No matter how intensely intertwined you find yourself with another person, your relationship is affected many times more by the thoughts that are moving around in your own mind than by the other person who is moving around in your house or in your life experience. That is why it is so interesting to us to see people working so hard at controlling one another while working very little on controlling their own thoughts and perceptions — especially since they have no real control over another and they do have complete control of their own thoughts and perceptions.
People often believe that they would feel so much better if their mate would just change in this way or that way, but that truly is a backward approach to things. When you say, “I’ll feel better if you will make this change in your behavior or personality”, what you are actually saying is, “My happiness is dependent upon your willingness and ability to modify your behavior; therefore I am powerless.” The reason why so many people are so hard on those they live or interact with is because everyone inherently wants to be happy, but they also believe that their happiness is dependent upon things over which they have no control.
In the beginning of most new relationships, things go along rather well, since both of you are predominantly looking for positive aspects of the other. And, in the beginning, both of you are unnaturally forcing yourself to work harder at pleasing the other. But when you behave from the vantage point of trying to please another rather than from the point of personal alignment, you set yourself up for a great moment of trouble, for it is not possible to hold someone else’s desires as the center of your attention, because as a creator, you simply are not wired that way.

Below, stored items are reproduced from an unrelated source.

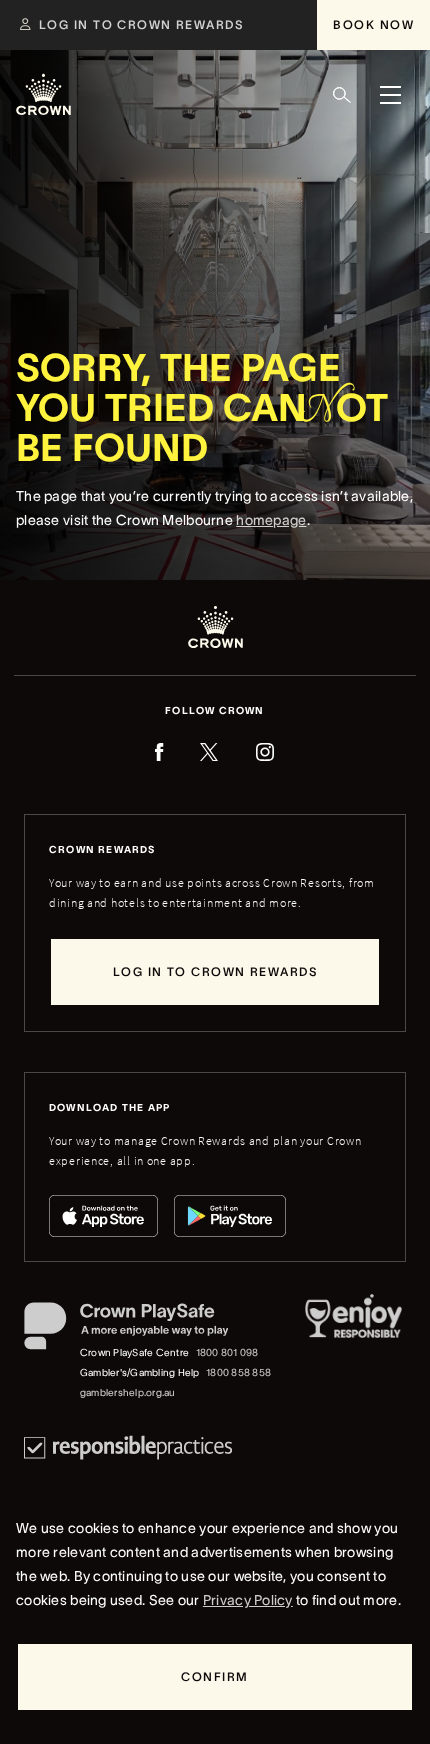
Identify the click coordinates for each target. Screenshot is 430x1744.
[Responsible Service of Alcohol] (353, 1352)
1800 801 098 (227, 1352)
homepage (271, 520)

By trying to please others, you encourage the distorted idea that someone else is responsible for their happiness, which, in the long run, disempowers them and makes them unhappy. We could accurately say that the harder you try to make others happy, the more unhappy they become because they are dependent on behavior outside of themselves over which they have no control rather than being in alignment within themselves, over which they have complete control.
So, by holding your mate as your object of attention — telling yourself how much you love her and how important it is to you that she is happy — and then by trying to control her happiness through your actions, it is no wonder that you feel smothered, because this impossible task requires an enormous amount of your time and attention.
Also, in most cases, the more you try to control circumstances in order to enhance the experience of others, the more dependent they become on your behavior, and in time, the more demanding they become. You are innately such independent Beings that the more dependent you become, the unhappier you become. Interesting, is it not, that your intentions were to make another happy, but instead, you have encouraged less happiness?
Your only chance of influencing another to happiness is for you to truly be happy. And the only way for you to truly be happy is to achieve the state of vibrational alignment between you and You.